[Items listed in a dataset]
┌──

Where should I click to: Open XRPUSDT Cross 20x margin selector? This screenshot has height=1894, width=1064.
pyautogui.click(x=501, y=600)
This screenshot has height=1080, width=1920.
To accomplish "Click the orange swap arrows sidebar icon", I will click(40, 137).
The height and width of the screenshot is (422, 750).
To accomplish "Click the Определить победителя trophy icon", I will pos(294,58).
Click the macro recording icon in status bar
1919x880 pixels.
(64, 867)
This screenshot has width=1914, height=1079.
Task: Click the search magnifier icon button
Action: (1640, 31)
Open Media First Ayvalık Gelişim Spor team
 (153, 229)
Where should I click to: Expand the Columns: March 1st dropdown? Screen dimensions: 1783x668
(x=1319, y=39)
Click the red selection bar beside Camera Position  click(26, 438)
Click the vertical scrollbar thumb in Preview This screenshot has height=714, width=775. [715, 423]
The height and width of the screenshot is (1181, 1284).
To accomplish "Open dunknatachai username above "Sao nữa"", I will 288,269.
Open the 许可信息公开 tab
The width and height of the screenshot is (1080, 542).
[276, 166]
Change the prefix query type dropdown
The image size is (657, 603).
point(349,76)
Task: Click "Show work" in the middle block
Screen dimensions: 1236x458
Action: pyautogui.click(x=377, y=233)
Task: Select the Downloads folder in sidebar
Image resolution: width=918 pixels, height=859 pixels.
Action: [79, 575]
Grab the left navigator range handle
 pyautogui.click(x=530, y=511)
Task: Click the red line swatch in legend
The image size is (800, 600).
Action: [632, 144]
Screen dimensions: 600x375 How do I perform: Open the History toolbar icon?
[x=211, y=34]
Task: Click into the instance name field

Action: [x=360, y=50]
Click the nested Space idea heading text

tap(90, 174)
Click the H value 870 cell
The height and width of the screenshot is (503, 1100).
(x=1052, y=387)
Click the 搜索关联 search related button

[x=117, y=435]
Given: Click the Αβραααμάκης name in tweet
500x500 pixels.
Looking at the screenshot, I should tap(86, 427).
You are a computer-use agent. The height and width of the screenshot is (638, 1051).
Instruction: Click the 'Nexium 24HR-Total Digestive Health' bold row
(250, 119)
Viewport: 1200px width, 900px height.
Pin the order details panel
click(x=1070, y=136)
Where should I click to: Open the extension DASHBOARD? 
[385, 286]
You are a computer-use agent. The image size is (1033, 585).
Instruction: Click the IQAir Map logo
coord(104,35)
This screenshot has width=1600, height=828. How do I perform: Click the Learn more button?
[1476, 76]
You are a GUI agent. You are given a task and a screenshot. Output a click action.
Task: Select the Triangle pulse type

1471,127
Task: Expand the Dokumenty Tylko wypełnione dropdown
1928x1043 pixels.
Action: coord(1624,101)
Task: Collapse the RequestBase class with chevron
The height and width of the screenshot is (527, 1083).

└──

Task to complete =>
Could you copy exactly the line containing "Task: Select the Triangle pulse type" and each line after it through the end of the records, and nothing else?

Solution to the exercise =>
Task: Select the Triangle pulse type

1471,127
Task: Expand the Dokumenty Tylko wypełnione dropdown
1928x1043 pixels.
Action: coord(1624,101)
Task: Collapse the RequestBase class with chevron
The height and width of the screenshot is (527, 1083).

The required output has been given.